Friday electromobility news & updates

November 6, 2015 § Leave a comment

fraunhofer HEMS solar chargingA home energy management system with Android app created by researchers at the Frauenhofer Institutes is to help integrate EV-charging with domestic solar panels, and feeding surplus solar power back to the grid. The HEMS has been fitted in upgrades of ‘Passiv Haus’ properties in Fellbach, Baden-Württemberg, as part of the German federal Electric Mobility Showcase programme and Fellbach ZeroPlus project. Five of the seven houses feature a 22W fast-charger with embedded software, collecting data from the houses’ electricity meters and displaying information about the power flows and consumption as the solar energy is fed to the car, heat pump and other household needs. The HEMS also forecasts solar intensity and anticipates household power loads and demands, with the ‘leftover’ power sent to the vehicle for storage in its battery before any further surplus is then sent to the grid; the app allows owners to control the fast-charger and monitor the car’s charge levels and charging times. It is the result of two years’ field-testing and feedback from the homeowners. More here. Incidentally, two of the five households in the project are involved in a car-sharing project as well.

  • Meanwhile, Daimler is partnering with The Mobility House AG, GETEC (energy provider) and Remondis (recycling and services) on a project in Lünen, Westphalia. This involves a second-life battery energy storage unit – claimed to be the world’s largest at 13MW –  which will be connected to the grid for balancing and buffering/levelling out peaks and troughs in demand and better-enable the feed-in of renewable energy. The batteries used have come from the smart electric drive. More here.
  • And good news for standardisation of EV-grid communications: the EC’s Joint Research Centre has opened a lab with a partner facility at the US Department of Energy’s Argonne National Laboratory (Chicago), with a view to transatlantic harmonisation. More here. Now they just need to bring the Japanese/other Far Eastern countries on board as well…
  • NEXT (‘The Future of Transportation’ has released a ‘v3.0’ video: this shows a swarm of self-driving, on-demand ‘pods’ which can drive on standard roads, join up and detach as required, complete with dynamic ‘service modules’ – loos, bars, restaurants – and smart-routing. Its latest vision describes a transport ecosystem in which these can serve for private, corporate or public transport.
  • And in the here-and-now, Bombardier Transportation has just done a catenary-free 41.6km test run (in Mannheim, Germany) of a electric tram, featuring its Primove battery system with supercapacitors. More here. This allows for free-running of e-trams without cables, in between flash-charging at stops or via pantograph.
  • On a further practical note, Iveco has unveiled a new electric version of its Daily van.

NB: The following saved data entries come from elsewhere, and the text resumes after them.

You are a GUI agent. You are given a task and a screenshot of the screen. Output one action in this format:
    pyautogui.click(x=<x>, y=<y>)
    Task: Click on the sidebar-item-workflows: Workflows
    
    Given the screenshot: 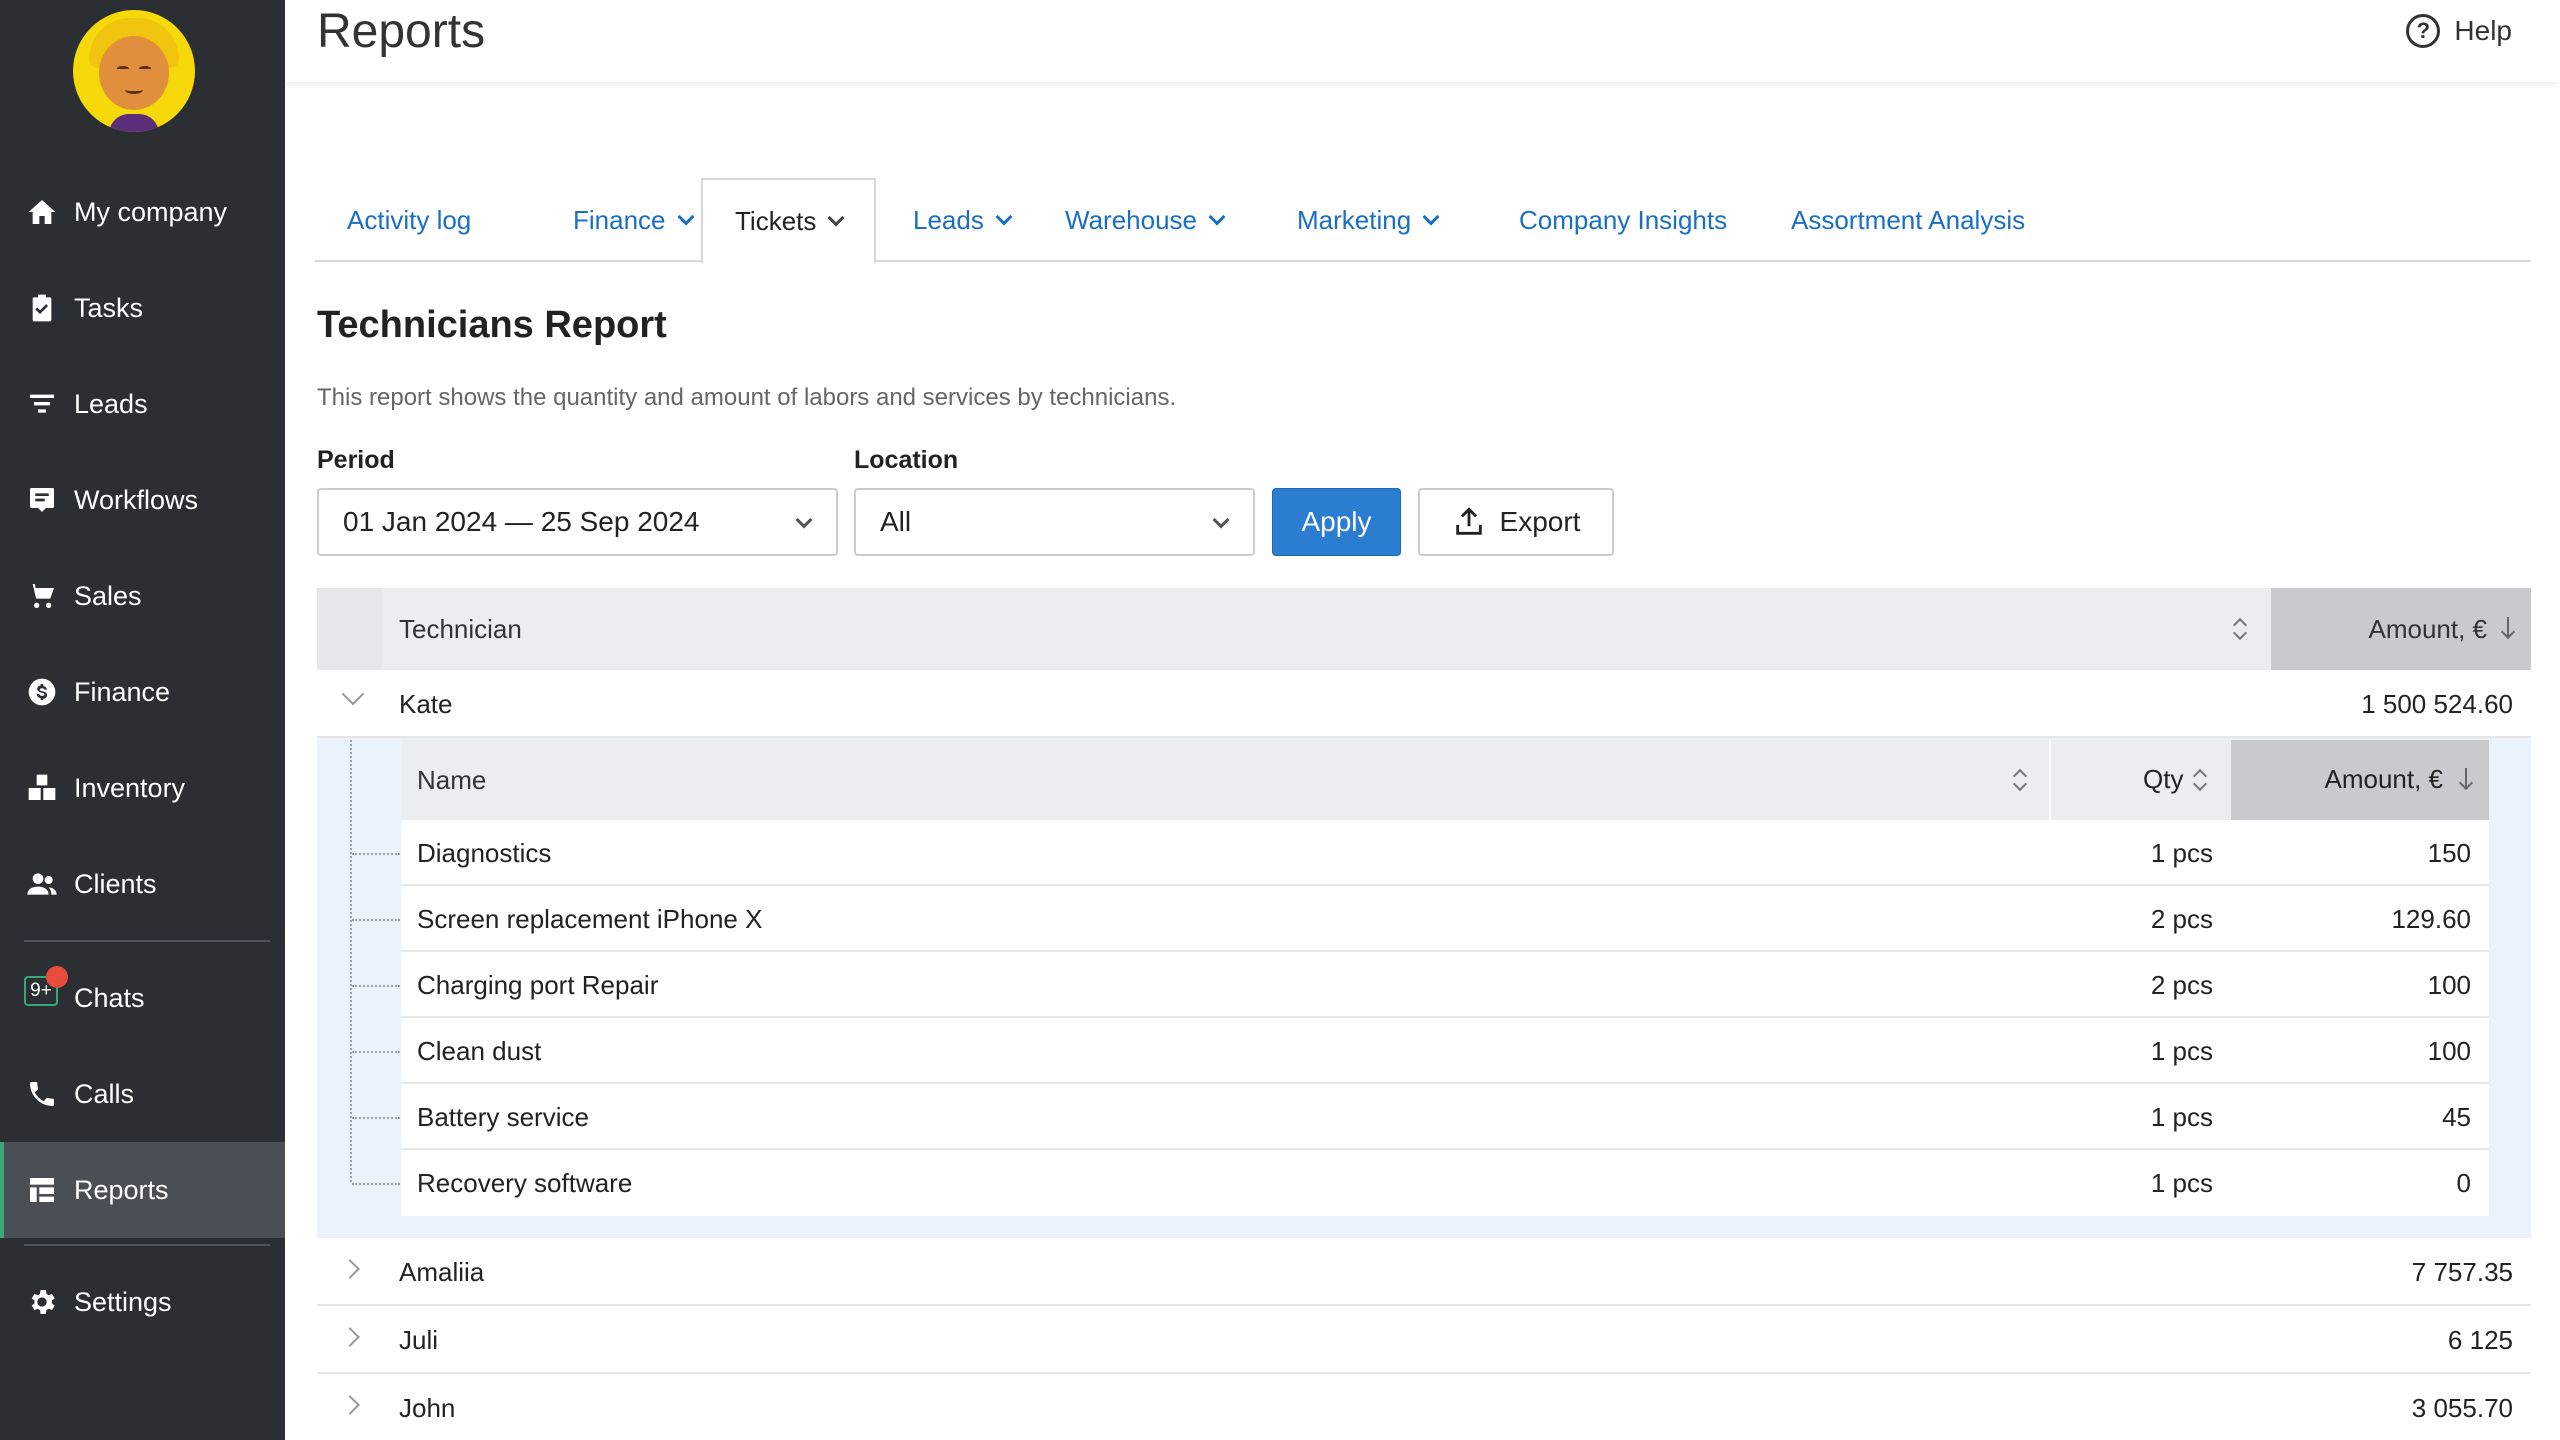 What is the action you would take?
    pyautogui.click(x=142, y=500)
     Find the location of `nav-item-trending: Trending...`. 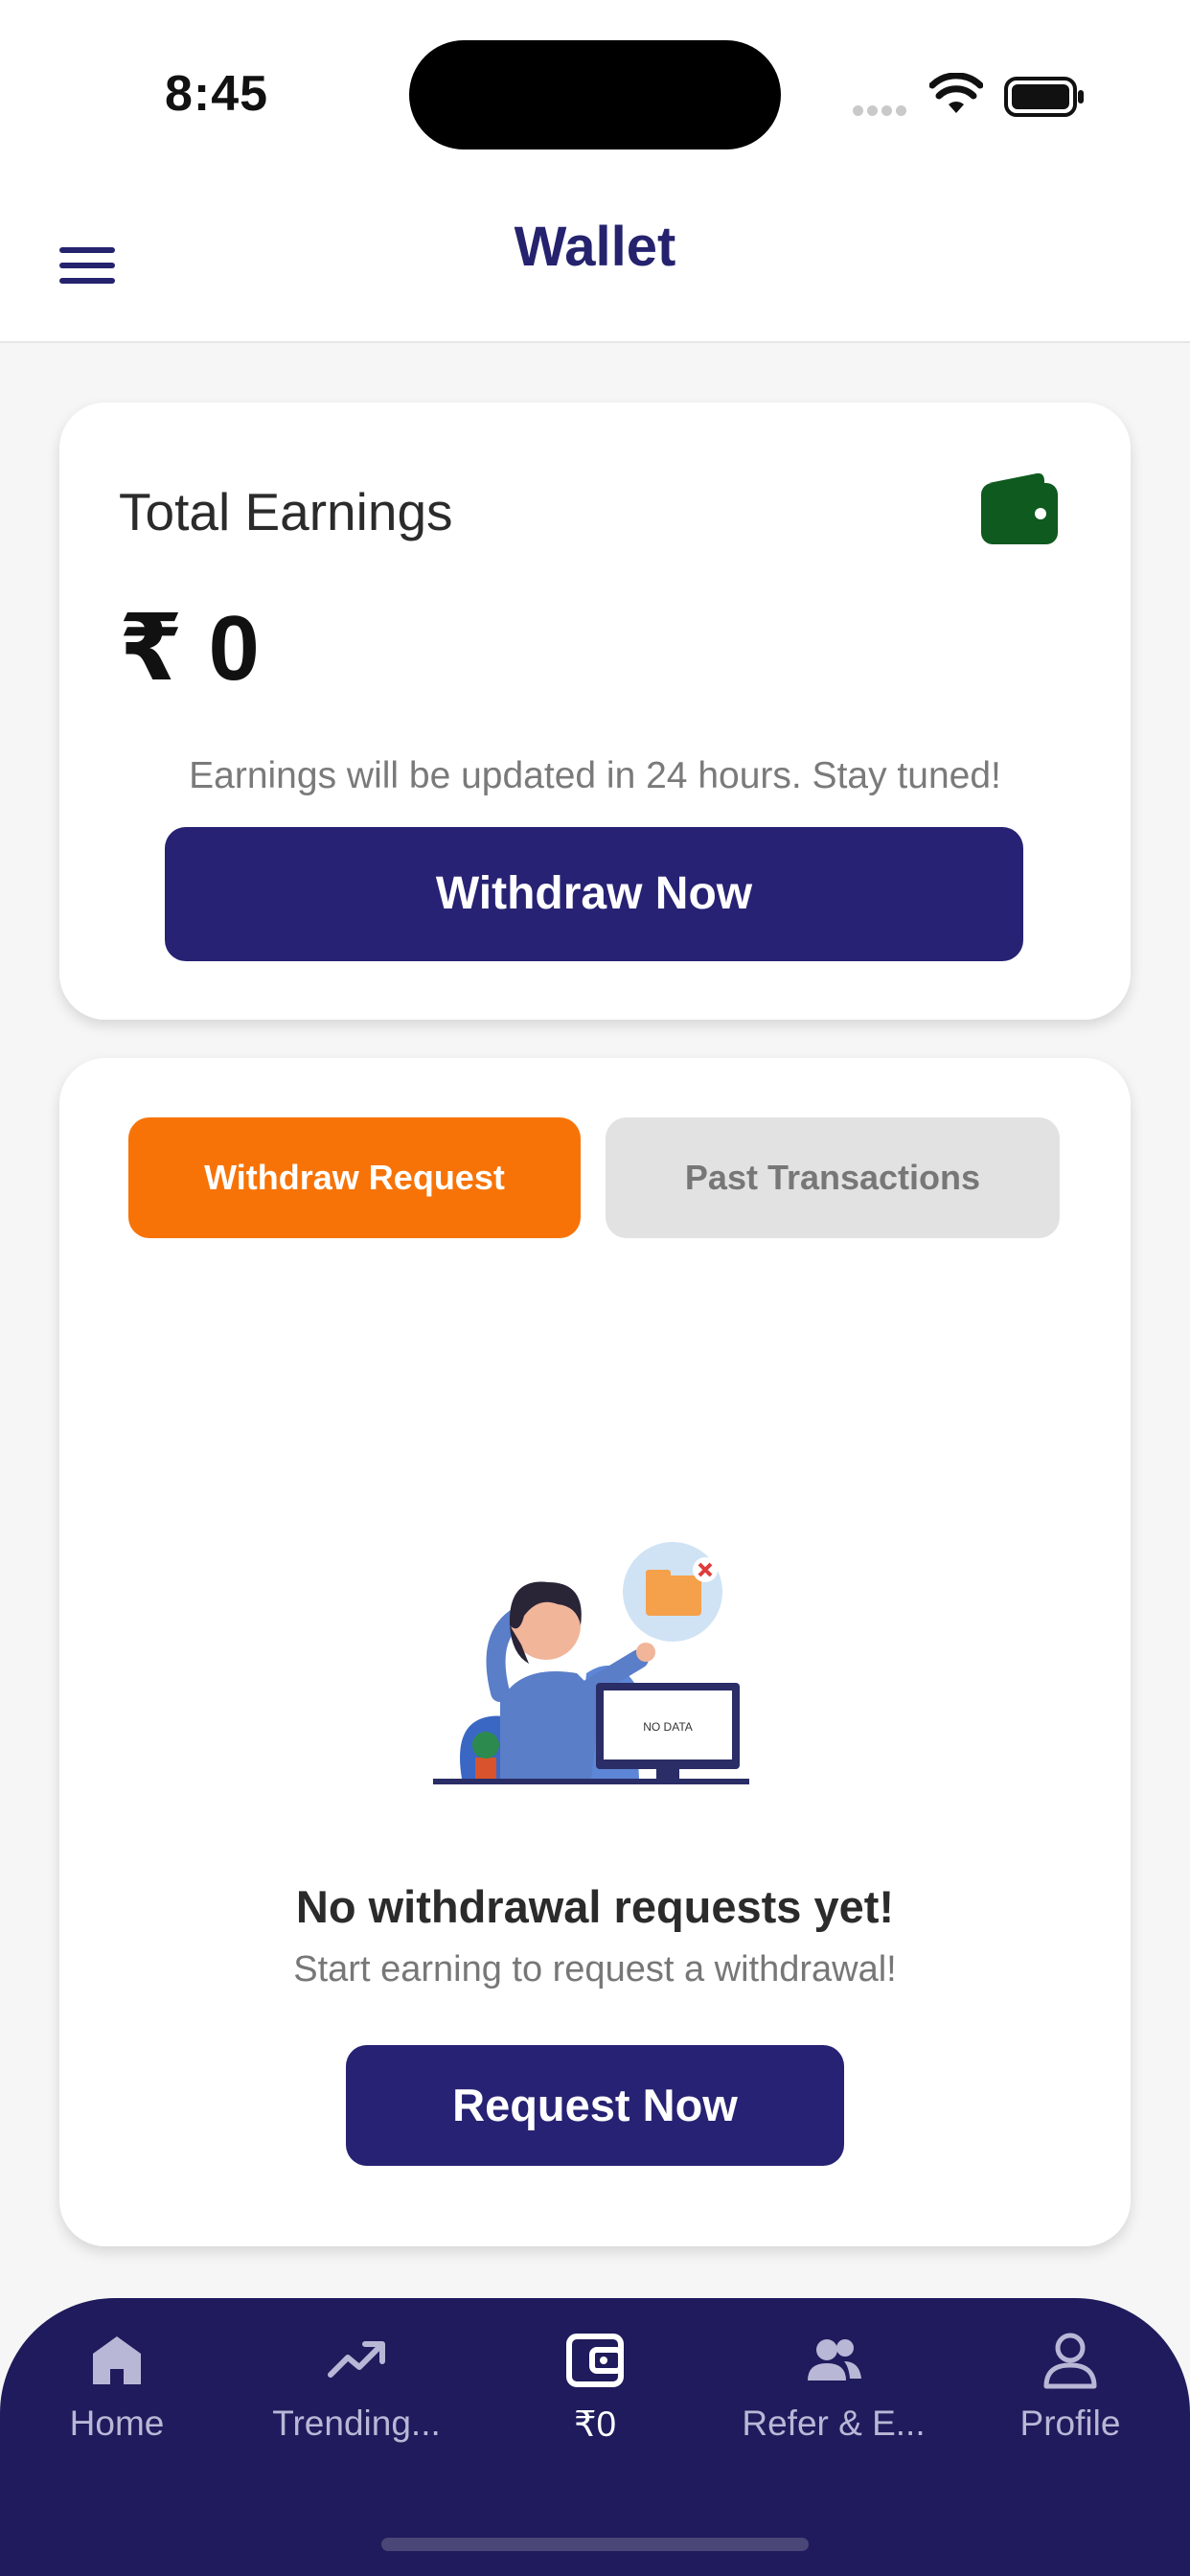

nav-item-trending: Trending... is located at coordinates (356, 2386).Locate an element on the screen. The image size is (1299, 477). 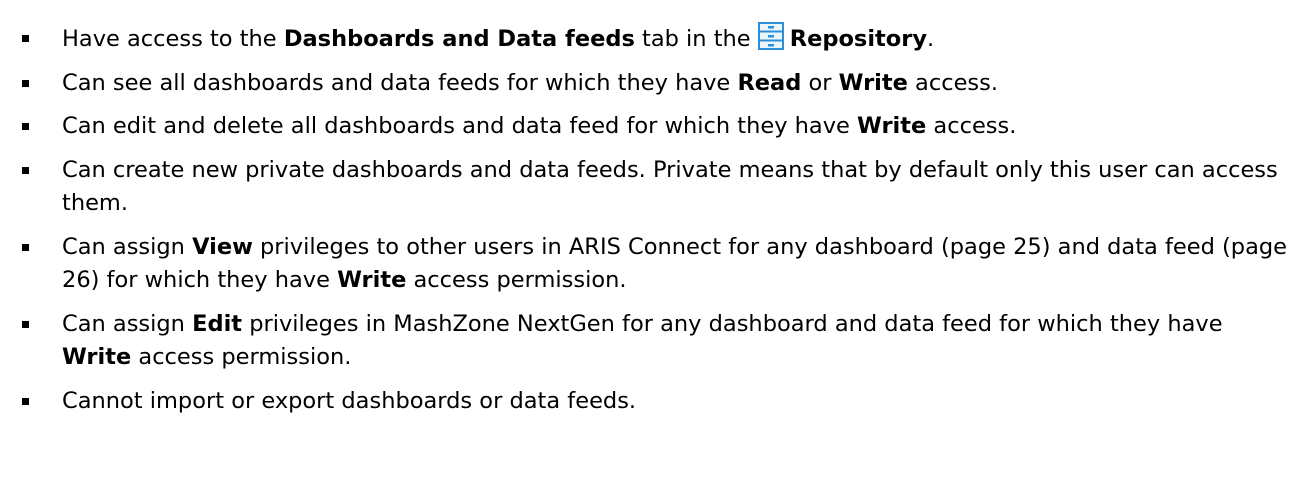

Up to 5.6tonne GVW, payload increased by around 100kg, battery life up 20% and range now said to be up to 174 miles.
  • Apparently Nissan Leaf owners (US) drive a similar electric mileage to Chevy Volt-ers; the latter do a few extra miles on petrol power; 97% of Leaf charging is at home or a workplace, 84% at home (87% for Volts); 13% of Leaf owners and 5% of Volts only ever charged at home; around half the drivers charged away from home only up to 5% of the time; 20% of vehicles studied accounted for 75% of away-from-home charging, most of this workplace. Handy rundown here; full report – from Idaho National Laboratory – here.
  • A wireless induction charging project: the CU-ICAR centre at Clemson University, South Carolina, has developed a testbed using Evantrans coils, used to charge Scion iQ and showing efficiency of 85%. More here.
  • No single tech – i.e. electric vehicles – will solve air pollution issues, and EVs are costlier than other solutions in the short term, according to this report, which calls for scrappage of older diesel vehicles (in favour of new Euro 6), retro-fitting of catalytic solutions to buses, use of biodiesel and photocatalytic road treatments. All rather short-term – and ultimately limited – gains which don’t solve fossil-fuel dependency.